Petunjuk Tugas:
a: Tentukan apakah pernyataan berikut sesuai dengan artikel tentang legal karakter PPN. Untuk tiap pernyataan, jawab ya atau tidak, lalu kutip kata-kata penentu dari artikel itu secara persis: (i) Menurut artikel, PPN memiliki delapan legal karakter. (ii) Penjual atau pengusaha jasa berkedudukan sebagai pemikul beban pajak. (iii) Pasal 1 UU PPN 1984 lebih banyak membahas definisi-definisi.
b: Sajikan sebagai tabel Markdown baris-baris catatan mulai dari baris yang memuat "Given: Click the spek 0.8.5 version label" sampai dengan baris yang memuat "359x359 pixels. tap(97, 37)", termasuk kedua baris tersebut, dengan kolom "No." dan "Baris". Baris kosong tidak dimasukkan.

━━━━━ Potongan Dokumen ━━━━━

Senin, 19 Desember 2011

Legal Karakter PPN dan Kaitannya dengan UU PPN No. 8 tahun 1983 stdt. UU No. 42 tahun 2009

Artikel ini ditulis sembari menjawab pertanyaan-pertanyaan yang selalu muncul tentang pasal-pasal manakah dalam UU PPN 1984 yang menunjukkan bahwa PPN memiliki delapan legal karakter sebagai berikut:

1.       Pajak tidak langsung
2.       Pajak objektif
3.       Tarif Tunggal (single rate)
4.       Multi stage tax
5.       Indirect Substraction Method
6.       Consumption Type VAT
7.       Pajak atas konsumsi dalam negeri
8.       Destination principle


1.       PAJAK TIDAK LANGSUNG
Sebagai pajak tidak langsung, penanggung jawab dan pemikul beban pajak berada pada pihak yang berbeda. Pembeli atau penerima jasa sebagai pemikul beban pajak, sedangkan penjual atau pengusaha jasa sebagai penanggung jawab pajak. Penjual jasa di sini bertanggung jawab sebagai penyetor PPN yang telah dipungut dari konsumen ke kas negara. Sementara, jika konsumen sudah dipungut PPN, sama artinya dengan konsumen tersebut telah membayar ke kas negara.
Dalam UU PPN tahun  1984, legal karakter PPN sebagai pajak tidak langsung secara implisit dituangkan dalam pasal-pasal berikut:
a.       Pasal 1 UU PPN
Pasal 1 UU PPN 1984 lebih banyak membahas mengenai definisi-definisi karena menurut penulis, definisi-definisi tersebut merupakan nyawa dari UU PPN dan dari definisi tersebut bisa ditelusuri pihak –pihak berikut:

1)      Pemikul beban PPN

Pemikul beban PPN pada dasarnya adalah pembeli/penerima jasa karena menerima manfaat dari penyerahan BKP/JKP yang dilakukan oleh PKP (Pengusaha Kena Pajak).

━━━━━ Data untuk Diolah ━━━━━

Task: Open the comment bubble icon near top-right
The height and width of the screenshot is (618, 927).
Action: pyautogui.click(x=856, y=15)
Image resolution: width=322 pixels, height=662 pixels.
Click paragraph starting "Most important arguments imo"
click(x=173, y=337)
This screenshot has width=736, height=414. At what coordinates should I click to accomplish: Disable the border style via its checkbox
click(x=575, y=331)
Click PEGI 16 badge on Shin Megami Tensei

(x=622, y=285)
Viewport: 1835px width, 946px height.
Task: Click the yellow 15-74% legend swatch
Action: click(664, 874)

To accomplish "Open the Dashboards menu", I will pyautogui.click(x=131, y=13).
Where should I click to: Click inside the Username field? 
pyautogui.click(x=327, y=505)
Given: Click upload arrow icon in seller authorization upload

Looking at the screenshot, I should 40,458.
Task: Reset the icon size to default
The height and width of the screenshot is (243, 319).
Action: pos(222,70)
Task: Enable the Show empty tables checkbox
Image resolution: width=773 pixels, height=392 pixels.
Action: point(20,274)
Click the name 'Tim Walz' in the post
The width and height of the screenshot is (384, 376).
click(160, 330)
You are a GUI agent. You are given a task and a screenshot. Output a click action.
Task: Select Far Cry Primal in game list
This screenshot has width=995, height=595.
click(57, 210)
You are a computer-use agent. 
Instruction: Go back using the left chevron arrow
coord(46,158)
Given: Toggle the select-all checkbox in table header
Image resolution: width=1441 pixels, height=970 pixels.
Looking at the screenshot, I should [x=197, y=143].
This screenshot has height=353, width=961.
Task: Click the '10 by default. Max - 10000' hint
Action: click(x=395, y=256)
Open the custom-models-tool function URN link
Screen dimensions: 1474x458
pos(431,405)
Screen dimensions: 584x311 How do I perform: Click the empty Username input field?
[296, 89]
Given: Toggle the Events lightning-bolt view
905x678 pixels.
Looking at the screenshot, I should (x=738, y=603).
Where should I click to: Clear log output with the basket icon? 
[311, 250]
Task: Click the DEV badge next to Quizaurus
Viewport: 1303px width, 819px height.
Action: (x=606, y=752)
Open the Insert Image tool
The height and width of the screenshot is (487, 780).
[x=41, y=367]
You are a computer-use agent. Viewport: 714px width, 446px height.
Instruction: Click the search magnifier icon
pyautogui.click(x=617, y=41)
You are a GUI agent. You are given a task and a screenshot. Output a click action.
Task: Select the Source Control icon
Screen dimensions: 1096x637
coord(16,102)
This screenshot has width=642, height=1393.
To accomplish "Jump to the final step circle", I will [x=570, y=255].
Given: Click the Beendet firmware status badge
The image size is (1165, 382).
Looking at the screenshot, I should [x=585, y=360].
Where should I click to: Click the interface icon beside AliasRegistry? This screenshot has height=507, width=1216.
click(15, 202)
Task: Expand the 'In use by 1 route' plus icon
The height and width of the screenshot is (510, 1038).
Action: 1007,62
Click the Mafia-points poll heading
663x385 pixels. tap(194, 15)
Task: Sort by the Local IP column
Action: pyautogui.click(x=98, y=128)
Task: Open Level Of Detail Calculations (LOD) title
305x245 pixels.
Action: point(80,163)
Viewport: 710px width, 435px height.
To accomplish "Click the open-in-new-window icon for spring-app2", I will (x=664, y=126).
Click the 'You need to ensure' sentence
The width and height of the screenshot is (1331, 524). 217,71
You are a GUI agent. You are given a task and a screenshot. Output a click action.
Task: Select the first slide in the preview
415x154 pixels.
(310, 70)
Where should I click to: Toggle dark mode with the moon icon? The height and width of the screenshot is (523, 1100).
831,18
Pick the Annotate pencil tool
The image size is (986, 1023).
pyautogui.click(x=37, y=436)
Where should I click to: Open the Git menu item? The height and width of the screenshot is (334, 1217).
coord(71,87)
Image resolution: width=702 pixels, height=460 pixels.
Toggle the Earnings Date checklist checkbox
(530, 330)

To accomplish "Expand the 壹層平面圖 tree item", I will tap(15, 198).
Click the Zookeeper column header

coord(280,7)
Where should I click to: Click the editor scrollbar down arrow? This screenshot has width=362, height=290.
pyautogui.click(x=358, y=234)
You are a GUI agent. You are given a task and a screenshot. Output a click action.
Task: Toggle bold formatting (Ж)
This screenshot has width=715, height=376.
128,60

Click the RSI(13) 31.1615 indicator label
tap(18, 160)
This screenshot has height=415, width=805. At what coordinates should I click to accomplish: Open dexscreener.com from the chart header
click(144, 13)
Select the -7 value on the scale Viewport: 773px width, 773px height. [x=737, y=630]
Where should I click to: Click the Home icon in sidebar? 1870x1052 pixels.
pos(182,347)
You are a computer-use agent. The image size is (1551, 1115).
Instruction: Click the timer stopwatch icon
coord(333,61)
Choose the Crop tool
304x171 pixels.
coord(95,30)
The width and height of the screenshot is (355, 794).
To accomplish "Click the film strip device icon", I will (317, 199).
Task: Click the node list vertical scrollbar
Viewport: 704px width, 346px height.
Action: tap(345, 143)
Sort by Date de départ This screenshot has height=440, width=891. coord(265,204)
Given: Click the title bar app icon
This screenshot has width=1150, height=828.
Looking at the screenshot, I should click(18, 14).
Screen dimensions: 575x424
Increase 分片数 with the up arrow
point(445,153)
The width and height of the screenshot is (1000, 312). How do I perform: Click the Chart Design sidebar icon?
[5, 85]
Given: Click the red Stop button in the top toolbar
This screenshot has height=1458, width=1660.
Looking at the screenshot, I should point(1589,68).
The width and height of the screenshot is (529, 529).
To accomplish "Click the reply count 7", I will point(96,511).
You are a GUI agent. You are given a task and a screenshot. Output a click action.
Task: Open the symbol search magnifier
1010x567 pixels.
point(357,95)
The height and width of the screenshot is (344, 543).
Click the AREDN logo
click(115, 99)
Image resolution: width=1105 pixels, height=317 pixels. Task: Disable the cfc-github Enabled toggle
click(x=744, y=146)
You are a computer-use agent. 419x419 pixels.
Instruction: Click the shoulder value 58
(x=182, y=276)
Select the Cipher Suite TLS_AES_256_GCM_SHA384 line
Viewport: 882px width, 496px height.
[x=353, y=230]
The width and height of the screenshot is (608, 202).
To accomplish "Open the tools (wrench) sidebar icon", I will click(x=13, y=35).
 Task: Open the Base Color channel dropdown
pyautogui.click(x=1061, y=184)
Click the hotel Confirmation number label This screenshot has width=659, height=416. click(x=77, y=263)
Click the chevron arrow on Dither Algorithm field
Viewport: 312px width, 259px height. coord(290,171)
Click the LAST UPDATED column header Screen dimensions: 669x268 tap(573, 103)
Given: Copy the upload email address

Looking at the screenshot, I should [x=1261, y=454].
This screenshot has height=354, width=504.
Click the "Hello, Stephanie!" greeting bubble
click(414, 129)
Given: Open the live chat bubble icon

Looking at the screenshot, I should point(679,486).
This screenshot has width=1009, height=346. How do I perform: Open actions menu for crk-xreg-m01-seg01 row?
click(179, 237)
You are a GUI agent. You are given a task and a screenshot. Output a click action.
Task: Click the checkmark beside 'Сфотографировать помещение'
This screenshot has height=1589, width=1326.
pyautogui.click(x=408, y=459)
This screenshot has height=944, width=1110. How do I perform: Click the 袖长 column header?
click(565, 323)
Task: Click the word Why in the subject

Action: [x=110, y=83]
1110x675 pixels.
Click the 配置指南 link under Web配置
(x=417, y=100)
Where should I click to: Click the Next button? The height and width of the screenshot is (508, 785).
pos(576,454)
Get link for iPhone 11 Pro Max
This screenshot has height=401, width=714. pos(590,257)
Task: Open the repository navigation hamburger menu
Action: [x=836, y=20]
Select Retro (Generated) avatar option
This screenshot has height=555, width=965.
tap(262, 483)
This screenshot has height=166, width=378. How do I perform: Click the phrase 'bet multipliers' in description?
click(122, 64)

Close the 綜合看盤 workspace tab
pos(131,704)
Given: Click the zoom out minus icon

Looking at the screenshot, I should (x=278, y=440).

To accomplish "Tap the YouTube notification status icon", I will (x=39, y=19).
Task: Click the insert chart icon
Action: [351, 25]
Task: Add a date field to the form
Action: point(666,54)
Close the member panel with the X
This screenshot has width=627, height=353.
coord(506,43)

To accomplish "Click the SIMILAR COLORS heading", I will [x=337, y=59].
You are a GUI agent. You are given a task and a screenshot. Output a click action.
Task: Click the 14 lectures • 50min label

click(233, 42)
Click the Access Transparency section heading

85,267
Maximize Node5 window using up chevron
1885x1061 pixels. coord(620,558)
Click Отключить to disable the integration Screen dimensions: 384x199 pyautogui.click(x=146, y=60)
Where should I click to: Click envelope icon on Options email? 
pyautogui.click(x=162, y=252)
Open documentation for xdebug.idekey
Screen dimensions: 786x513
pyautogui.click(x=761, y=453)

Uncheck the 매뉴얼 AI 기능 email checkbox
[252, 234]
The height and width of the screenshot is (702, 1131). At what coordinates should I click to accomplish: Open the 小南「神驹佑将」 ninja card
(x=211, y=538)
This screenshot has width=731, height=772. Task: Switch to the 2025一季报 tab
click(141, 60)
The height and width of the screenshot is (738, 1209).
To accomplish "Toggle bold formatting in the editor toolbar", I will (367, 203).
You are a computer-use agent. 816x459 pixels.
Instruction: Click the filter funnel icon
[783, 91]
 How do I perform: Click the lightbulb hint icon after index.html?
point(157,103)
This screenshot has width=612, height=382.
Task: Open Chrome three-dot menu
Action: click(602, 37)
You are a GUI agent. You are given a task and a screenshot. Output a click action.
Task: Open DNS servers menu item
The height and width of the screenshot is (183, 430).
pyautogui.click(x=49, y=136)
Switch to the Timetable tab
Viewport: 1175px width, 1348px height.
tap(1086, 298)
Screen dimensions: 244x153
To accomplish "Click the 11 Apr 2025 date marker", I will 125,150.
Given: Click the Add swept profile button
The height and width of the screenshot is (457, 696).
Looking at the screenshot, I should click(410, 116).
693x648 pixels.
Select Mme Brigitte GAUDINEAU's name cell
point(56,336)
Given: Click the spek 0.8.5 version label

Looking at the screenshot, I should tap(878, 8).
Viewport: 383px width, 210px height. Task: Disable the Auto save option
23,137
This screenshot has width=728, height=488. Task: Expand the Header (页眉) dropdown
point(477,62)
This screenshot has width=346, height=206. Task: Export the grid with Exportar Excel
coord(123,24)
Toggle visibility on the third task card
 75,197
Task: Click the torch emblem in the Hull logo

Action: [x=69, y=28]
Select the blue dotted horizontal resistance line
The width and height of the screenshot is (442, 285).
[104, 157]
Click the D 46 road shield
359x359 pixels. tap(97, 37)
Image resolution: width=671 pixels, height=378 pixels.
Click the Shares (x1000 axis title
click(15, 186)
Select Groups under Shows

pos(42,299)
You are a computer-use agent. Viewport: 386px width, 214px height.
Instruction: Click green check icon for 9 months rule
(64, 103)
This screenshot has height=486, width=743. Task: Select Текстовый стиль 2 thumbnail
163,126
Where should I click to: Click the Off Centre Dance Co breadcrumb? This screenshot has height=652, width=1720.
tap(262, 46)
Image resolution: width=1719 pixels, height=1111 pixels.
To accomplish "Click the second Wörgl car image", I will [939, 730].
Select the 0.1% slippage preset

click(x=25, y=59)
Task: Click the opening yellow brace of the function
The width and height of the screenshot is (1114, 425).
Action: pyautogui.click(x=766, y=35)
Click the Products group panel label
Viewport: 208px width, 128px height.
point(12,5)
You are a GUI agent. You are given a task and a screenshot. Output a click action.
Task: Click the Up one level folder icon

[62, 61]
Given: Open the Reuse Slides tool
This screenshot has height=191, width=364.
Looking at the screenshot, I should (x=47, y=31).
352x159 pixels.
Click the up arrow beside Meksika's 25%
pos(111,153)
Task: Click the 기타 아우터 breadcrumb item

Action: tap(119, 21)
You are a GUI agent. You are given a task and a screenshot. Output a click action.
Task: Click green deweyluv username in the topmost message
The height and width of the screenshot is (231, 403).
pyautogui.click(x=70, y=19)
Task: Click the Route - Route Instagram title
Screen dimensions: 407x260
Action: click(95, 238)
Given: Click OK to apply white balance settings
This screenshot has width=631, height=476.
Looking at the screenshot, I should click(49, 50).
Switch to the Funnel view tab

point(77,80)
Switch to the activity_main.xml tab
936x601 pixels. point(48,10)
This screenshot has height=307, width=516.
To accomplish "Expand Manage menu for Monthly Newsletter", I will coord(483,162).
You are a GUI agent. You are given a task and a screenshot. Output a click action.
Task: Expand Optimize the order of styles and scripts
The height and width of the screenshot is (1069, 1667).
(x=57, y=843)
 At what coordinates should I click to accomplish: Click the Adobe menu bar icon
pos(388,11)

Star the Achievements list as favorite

━━━━━

Kumpulan Jawaban:
a:
(i) Ya. "PPN memiliki delapan legal karakter"
(ii) Tidak. "Pembeli atau penerima jasa sebagai pemikul beban pajak, sedangkan penjual atau pengusaha jasa sebagai penanggung jawab pajak."
(iii) Ya. "Pasal 1 UU PPN 1984 lebih banyak membahas mengenai definisi-definisi"

b:
| No. | Baris |
|---|---|
| 1 | Given: Click the spek 0.8.5 version label |
| 2 | Looking at the screenshot, I should tap(878, 8). |
| 3 | Viewport: 383px width, 210px height. Task: Disable the Auto save option |
| 4 | 23,137 |
| 5 | This screenshot has width=728, height=488. Task: Expand the Header (页眉) dropdown |
| 6 | point(477,62) |
| 7 | This screenshot has width=346, height=206. Task: Export the grid with Exportar Excel |
| 8 | coord(123,24) |
| 9 | Toggle visibility on the third task card |
| 10 |  75,197 |
| 11 | Task: Click the torch emblem in the Hull logo |
| 12 | Action: [x=69, y=28] |
| 13 | Select the blue dotted horizontal resistance line |
| 14 | The width and height of the screenshot is (442, 285). |
| 15 | [104, 157] |
| 16 | Click the D 46 road shield |
| 17 | 359x359 pixels. tap(97, 37) |